Macro woes push European shares to 3-1/2 month low

17 Nov, 2012

European shares sank to a 3-1/2-month closing low on Friday and chalked up their worst week since the end of May on persistent concerns over US fiscal policy and the euro zone debt crisis. The FTSEurofirst 300 ended down 1 percent at 1,067.45, its lowest close since August 2, taking its weekly loss to 2.7 percent.
"Investors are pretty cautious and uncertain. It's been a difficult week," said Michael Hewson, senior markets analyst at CMC Markets. "You've got a growing acceptance that there will be no quick resolution either in the US or in Europe and ... what people are starting to do is take a bit of money off the table for the year, because further upside is likely to be very limited."
Investors were focused on the economic outlook for the United States, where politicians struggled on in their bid to avert the 'fiscal cliff' of $600 billion in tax hikes and spending cuts that could jeopardise growth. Data on Friday showing an unexpected fall in US industrial output in October threw the problems facing the world's biggest economy into sharp relief. "We've hardly been talking to anyone about what's going on in Europe. Everyone's worried about America, and I think it's going to continue," said Will Hedden, a trader at IG in London.
Still, uncertainty over the next steps with regard to Greece's finances also weighed on sentiment, with banking shares in the euro zone the worst hit, down 2.7 percent and giving back yet more of their recent three-month rally. Against a gloomy macro backdrop, with data released this week showing the euro zone is already back in recession, investors faced up to potential cuts to dividend payouts and fretted about corporate outlooks.

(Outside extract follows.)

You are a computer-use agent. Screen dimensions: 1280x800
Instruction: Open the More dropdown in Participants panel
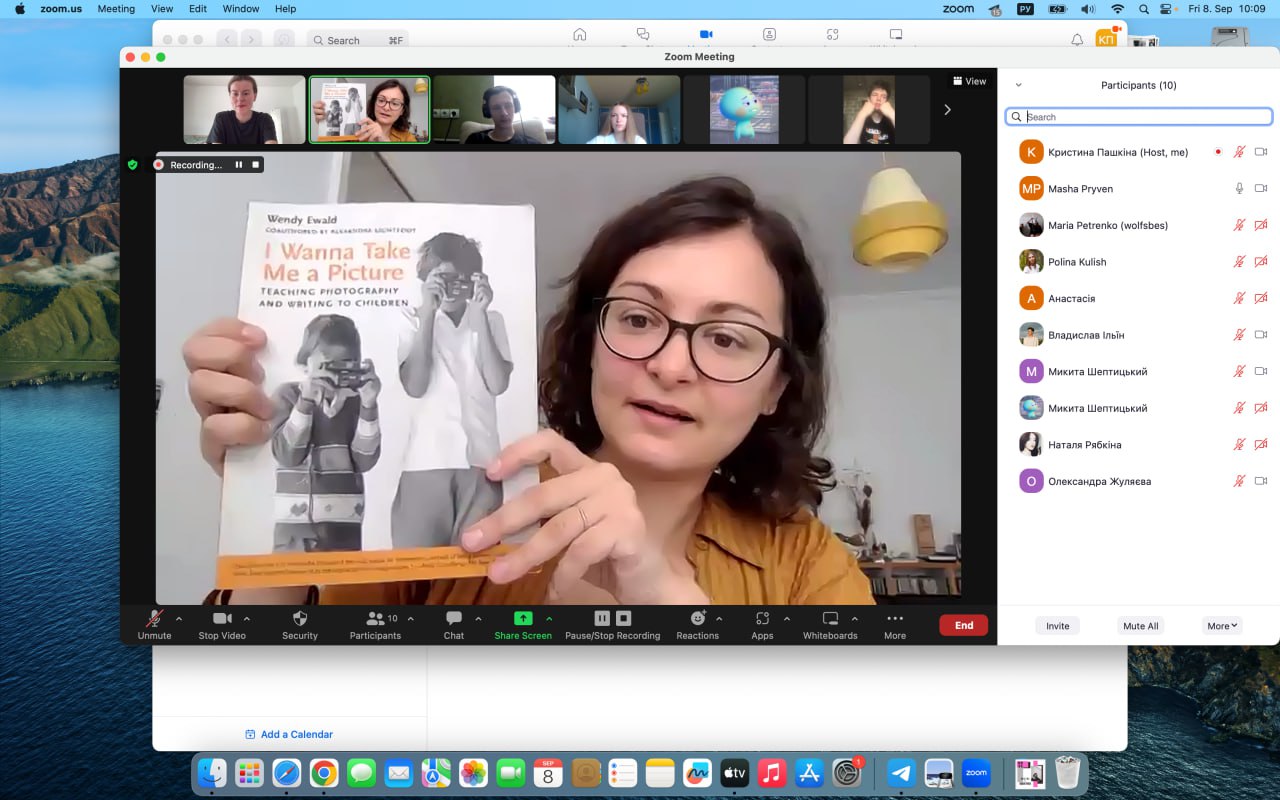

Dutch telecoms group KPN tumbled 7.1 percent, in brisk volume, on concern over the sustainability of its dividend. Trading volume in KPN stood at more than three times its 90-day daily average, against the FTSEurofirst 300 on 115 percent of its 90-day daily average. And British engineering group Melrose, which said the sales outlook for 2013 has become uncertain, was left nursing an 11.5 percent drop in its share price.